§ **AVAILABLE RECORDS**:
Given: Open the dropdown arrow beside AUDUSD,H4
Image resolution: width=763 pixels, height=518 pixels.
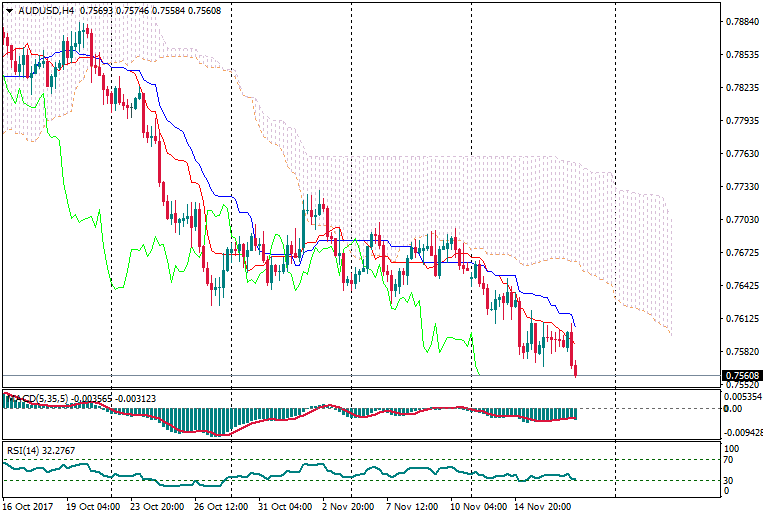Looking at the screenshot, I should (9, 11).
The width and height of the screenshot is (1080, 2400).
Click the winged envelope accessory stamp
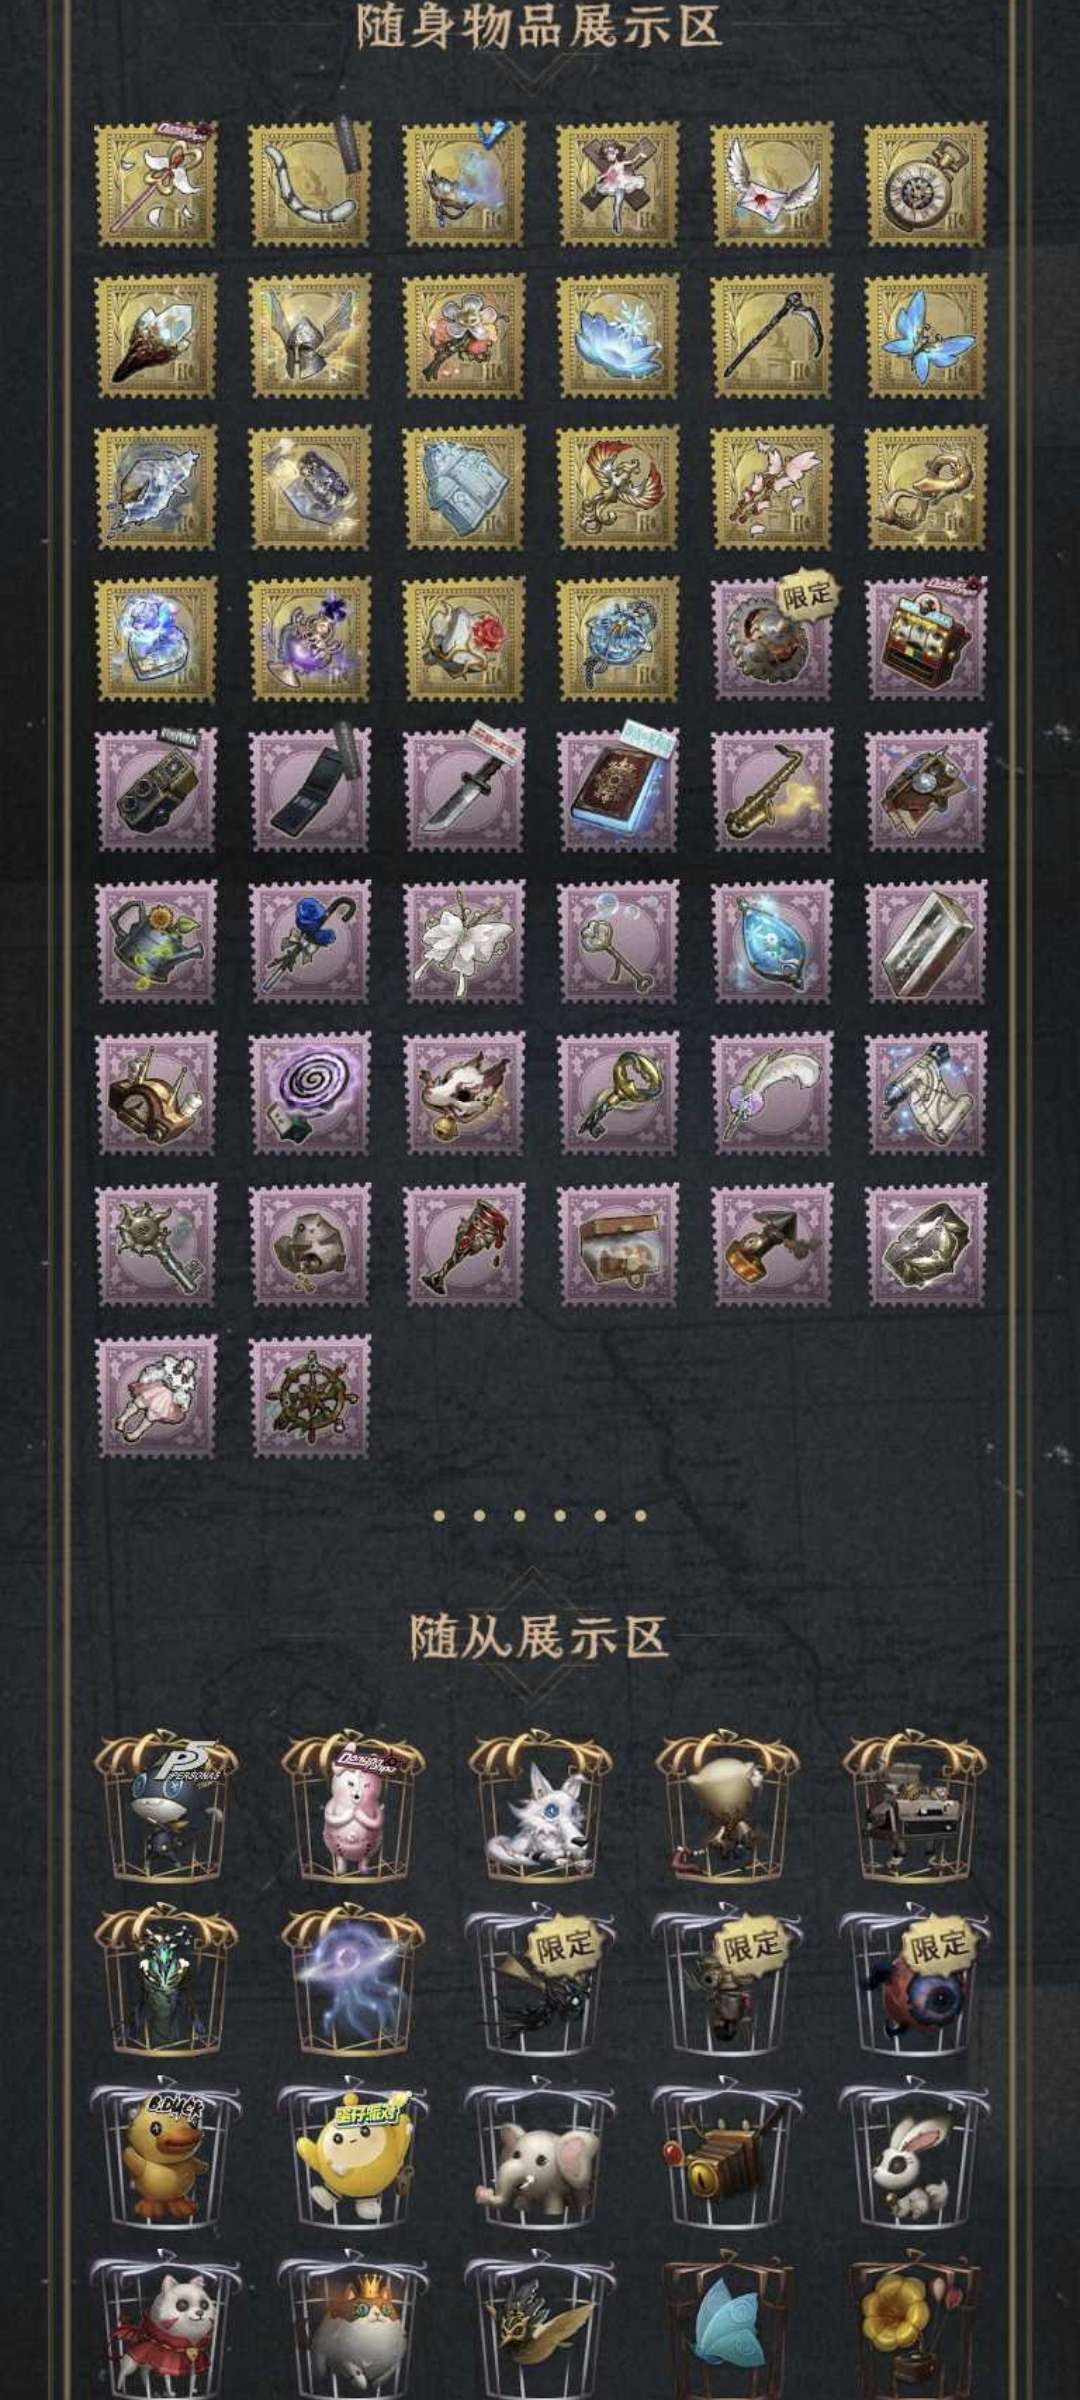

§ **EXERCISE REQUIREMENTS**:
Update the rows above by replacing "Image resolution" with "Image size" and changing nothing else. Leave the pictures out of your answer.

§ **ANSWER TO THE TASK**:
Given: Open the dropdown arrow beside AUDUSD,H4
Image size: width=763 pixels, height=518 pixels.
Looking at the screenshot, I should (9, 11).
The width and height of the screenshot is (1080, 2400).
Click the winged envelope accessory stamp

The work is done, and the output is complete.